(Task directions): Transcribe the entire report on home care and place of death for patients with advanced non-malignant conditions, reproducing every word and mark without alteration.

Text under study Start Marker

Improved home care resources for people with conditions such as dementia, who would prefer to die at home, are key to providing better end of life care and reducing the strain of the UK's ageing population on the NHS, according to researchers at King's College London.

A new study, carried out by researchers from the Cicely Saunders Institute at King's and funded by the National Institute for Health Research Health Services &Delivery Research (NIHR HS&DR) Programme, found that 42 per cent of patients with advanced non-malignant conditions reported a preference for home death, yet only 12 per cent of deaths from respiratory and neurological conditions occur at home, and only 6 per cent for dementia.

The research, a systematic review of existing literature on preferences regarding place of care and death, and factors influencing place of death, also found that living alone consistently reduced the chance of home death. Support at home from family carers without professional care made the chance of hospital death three times more likely than when professional carers were also involved. In these cases, the provision of professional home care support, either to support family carers or to provide direct care, would ensure that more patients with advanced non-malignant conditions die at home.

Improving care towards the end of life is an important priority for the public and for health professionals, with 10-20 per cent of all healthcare expenditure spent on this area.

Lead author of the report, Dr Fliss Murtagh, from the Cicely Saunders Institute, said: 'Although palliative care and hospices have done much to improve the care of those with advanced cancer, only about one in four of all UK deaths are due to cancer. Many more people die of other conditions, such as heart or respiratory failure, kidney failure, stroke or dementia.'

'Our research found that these patients spend more time in acute hospital care and are less likely to die at home in familiar surroundings.' Dr Murtagh suggests that 'enhanced home care and family support' could reduce the number of expected deaths which occur in hospitals. She added: 'The increase in our ageing population, with correspondingly higher levels of co-morbidity, will likely mitigate against home deaths and in favour of hospital deaths, unless innovative approaches can be developed to support those with complex co-morbidities in the community.'

The research also found that:
  • A preference for home death among patients with advanced non-malignant conditions is less prevalent than for cancer patients, so attention should be given to achieving preferred place of care and death.

Text under study End Marker
Input data Start Marker

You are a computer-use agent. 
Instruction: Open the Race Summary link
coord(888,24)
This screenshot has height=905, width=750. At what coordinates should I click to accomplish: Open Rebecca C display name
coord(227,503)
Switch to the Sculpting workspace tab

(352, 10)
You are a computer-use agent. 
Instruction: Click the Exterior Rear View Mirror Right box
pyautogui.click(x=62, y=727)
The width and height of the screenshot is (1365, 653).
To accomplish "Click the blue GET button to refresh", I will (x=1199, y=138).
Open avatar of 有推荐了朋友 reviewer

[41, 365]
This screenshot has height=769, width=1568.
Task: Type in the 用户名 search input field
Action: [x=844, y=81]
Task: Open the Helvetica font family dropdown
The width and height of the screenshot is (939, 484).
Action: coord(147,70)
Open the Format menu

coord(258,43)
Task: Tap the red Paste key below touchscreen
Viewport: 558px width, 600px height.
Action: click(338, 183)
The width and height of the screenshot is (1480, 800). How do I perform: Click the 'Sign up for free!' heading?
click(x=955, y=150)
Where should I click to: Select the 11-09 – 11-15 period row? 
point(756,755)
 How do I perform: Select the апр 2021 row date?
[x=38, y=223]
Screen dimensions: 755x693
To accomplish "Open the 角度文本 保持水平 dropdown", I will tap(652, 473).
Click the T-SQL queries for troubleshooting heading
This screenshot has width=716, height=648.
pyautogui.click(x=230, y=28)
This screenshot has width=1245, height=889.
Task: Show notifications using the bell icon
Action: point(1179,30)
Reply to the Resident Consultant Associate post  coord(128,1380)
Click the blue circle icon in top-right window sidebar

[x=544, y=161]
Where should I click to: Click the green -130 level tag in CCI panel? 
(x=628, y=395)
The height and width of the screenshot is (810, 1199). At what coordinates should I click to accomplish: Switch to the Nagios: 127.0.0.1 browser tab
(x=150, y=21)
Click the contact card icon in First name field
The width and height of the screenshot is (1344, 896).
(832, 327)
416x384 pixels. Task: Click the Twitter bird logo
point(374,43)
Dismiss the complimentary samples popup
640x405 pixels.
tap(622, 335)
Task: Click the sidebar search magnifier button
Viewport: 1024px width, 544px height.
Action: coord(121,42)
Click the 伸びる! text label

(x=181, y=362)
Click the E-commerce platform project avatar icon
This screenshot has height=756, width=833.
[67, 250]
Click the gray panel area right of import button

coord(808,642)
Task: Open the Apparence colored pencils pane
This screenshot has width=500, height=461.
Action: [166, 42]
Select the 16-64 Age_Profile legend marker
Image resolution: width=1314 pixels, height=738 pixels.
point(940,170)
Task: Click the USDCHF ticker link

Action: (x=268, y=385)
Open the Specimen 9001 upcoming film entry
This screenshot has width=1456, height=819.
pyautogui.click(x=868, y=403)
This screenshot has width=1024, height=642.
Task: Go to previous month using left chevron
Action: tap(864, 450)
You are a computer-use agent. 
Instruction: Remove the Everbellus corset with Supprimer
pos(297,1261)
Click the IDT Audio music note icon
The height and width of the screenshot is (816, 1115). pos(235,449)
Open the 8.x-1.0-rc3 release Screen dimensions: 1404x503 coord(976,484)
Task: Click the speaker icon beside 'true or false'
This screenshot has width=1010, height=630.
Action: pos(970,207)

Input data End Marker

(Task output):
Improved home care resources for people with conditions such as dementia, who would prefer to die at home, are key to providing better end of life care and reducing the strain of the UK's ageing population on the NHS, according to researchers at King's College London.

A new study, carried out by researchers from the Cicely Saunders Institute at King's and funded by the National Institute for Health Research Health Services &Delivery Research (NIHR HS&DR) Programme, found that 42 per cent of patients with advanced non-malignant conditions reported a preference for home death, yet only 12 per cent of deaths from respiratory and neurological conditions occur at home, and only 6 per cent for dementia.

The research, a systematic review of existing literature on preferences regarding place of care and death, and factors influencing place of death, also found that living alone consistently reduced the chance of home death. Support at home from family carers without professional care made the chance of hospital death three times more likely than when professional carers were also involved. In these cases, the provision of professional home care support, either to support family carers or to provide direct care, would ensure that more patients with advanced non-malignant conditions die at home.

Improving care towards the end of life is an important priority for the public and for health professionals, with 10-20 per cent of all healthcare expenditure spent on this area.

Lead author of the report, Dr Fliss Murtagh, from the Cicely Saunders Institute, said: 'Although palliative care and hospices have done much to improve the care of those with advanced cancer, only about one in four of all UK deaths are due to cancer. Many more people die of other conditions, such as heart or respiratory failure, kidney failure, stroke or dementia.'

'Our research found that these patients spend more time in acute hospital care and are less likely to die at home in familiar surroundings.' Dr Murtagh suggests that 'enhanced home care and family support' could reduce the number of expected deaths which occur in hospitals. She added: 'The increase in our ageing population, with correspondingly higher levels of co-morbidity, will likely mitigate against home deaths and in favour of hospital deaths, unless innovative approaches can be developed to support those with complex co-morbidities in the community.'

The research also found that:
  • A preference for home death among patients with advanced non-malignant conditions is less prevalent than for cancer patients, so attention should be given to achieving preferred place of care and death.